O governo federal detalhou uma das principais engrenagens financeiras do novo Desenrola Brasil: a criação de um fundo público para viabilizar a renegociação de dívidas com melhores condições para os consumidores.
A proposta é utilizar entre R$ 5 bilhões e R$ 8 bilhões em recursos esquecidos por clientes em instituições financeiras. Esses valores, que hoje permanecem parados nas tesourarias dos bancos, serão direcionados para um fundo garantidor que dará suporte às operações de crédito.
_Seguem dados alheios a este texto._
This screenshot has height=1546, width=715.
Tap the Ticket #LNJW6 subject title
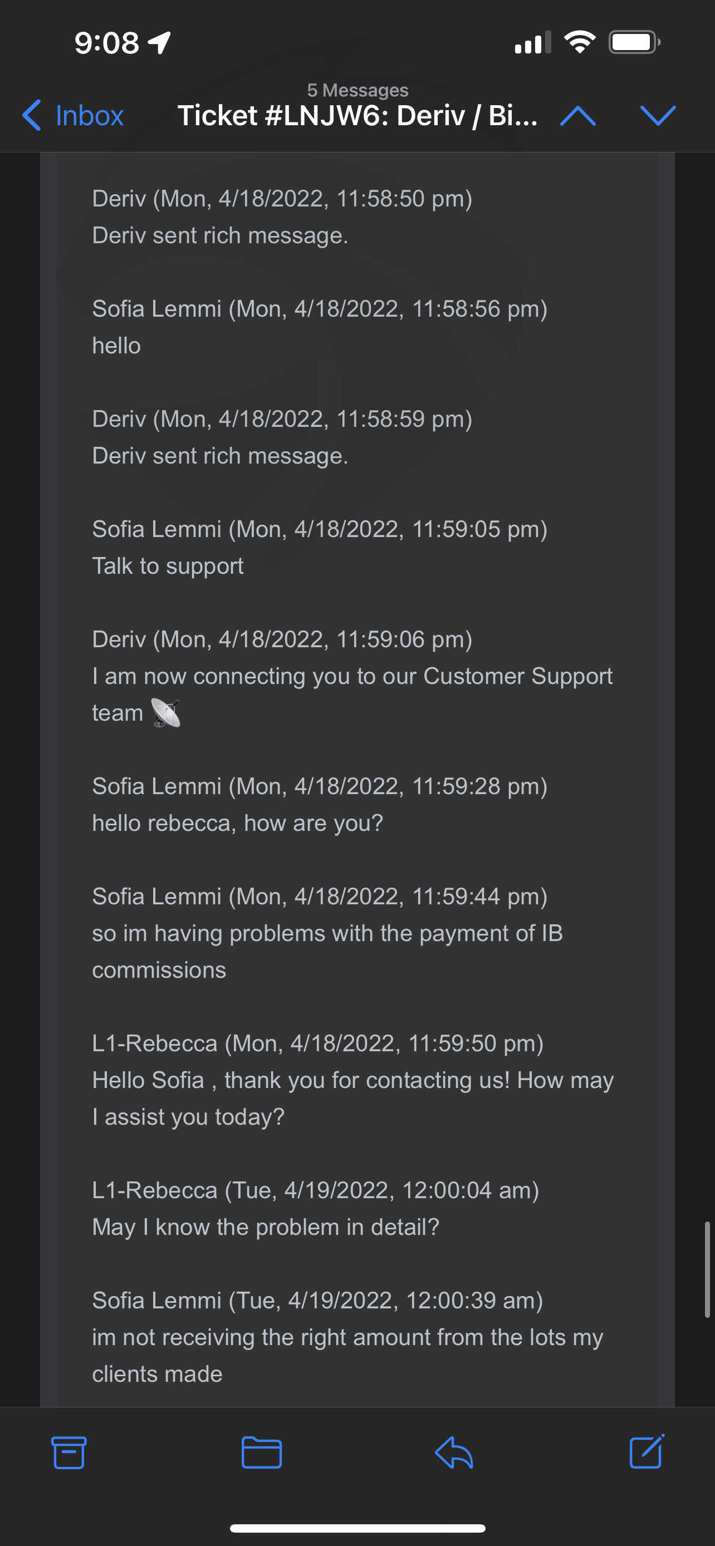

Na prática, esse mecanismo funciona como uma espécie de seguro: parte do dinheiro será usada para cobrir eventuais inadimplências, reduzindo o risco para os bancos e abrindo espaço para concessão de descontos maiores.
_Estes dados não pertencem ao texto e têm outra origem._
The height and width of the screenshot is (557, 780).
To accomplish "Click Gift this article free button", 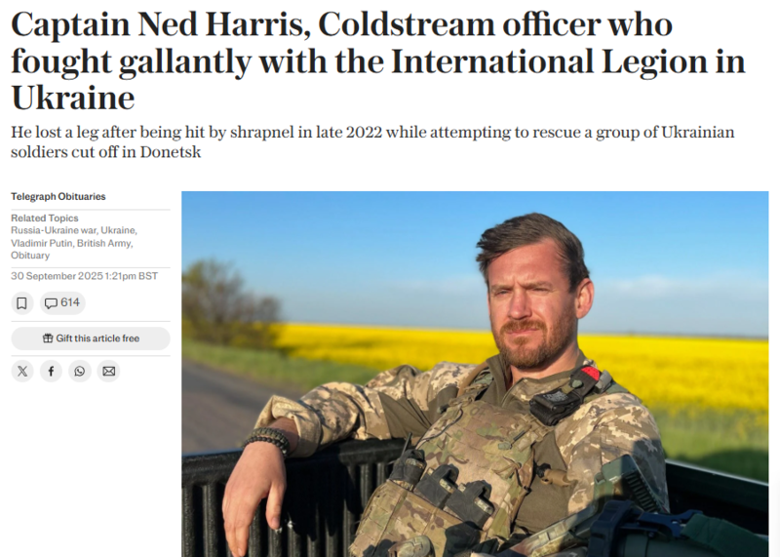I will [91, 338].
Dados recentes do Banco Central do Brasil mostram que ainda há cerca de R$ 10,55 bilhões em valores esquecidos no sistema financeiro. Desse total, R$ 8,15 bilhões pertencem a pessoas físicas e R$ 2,4 bilhões a empresas. Até agora, mais de R$ 14 bilhões já foram devolvidos aos titulares.
Segundo o Ministério da Fazenda, será aberto um prazo para que correntistas solicitem o resgate desses recursos. Após esse período, os valores não reclamados poderão ser transferidos para o fundo que dará suporte ao programa. Ainda assim, uma parcela ficará reservada para eventuais solicitações futuras de saque.
Governo ainda fará aporte adicional para ampliar capacidade de garantia
Além desse montante, o governo também prevê um aporte adicional de até R$ 5 bilhões para reforçar o fundo e ampliar a capacidade de garantia das operações.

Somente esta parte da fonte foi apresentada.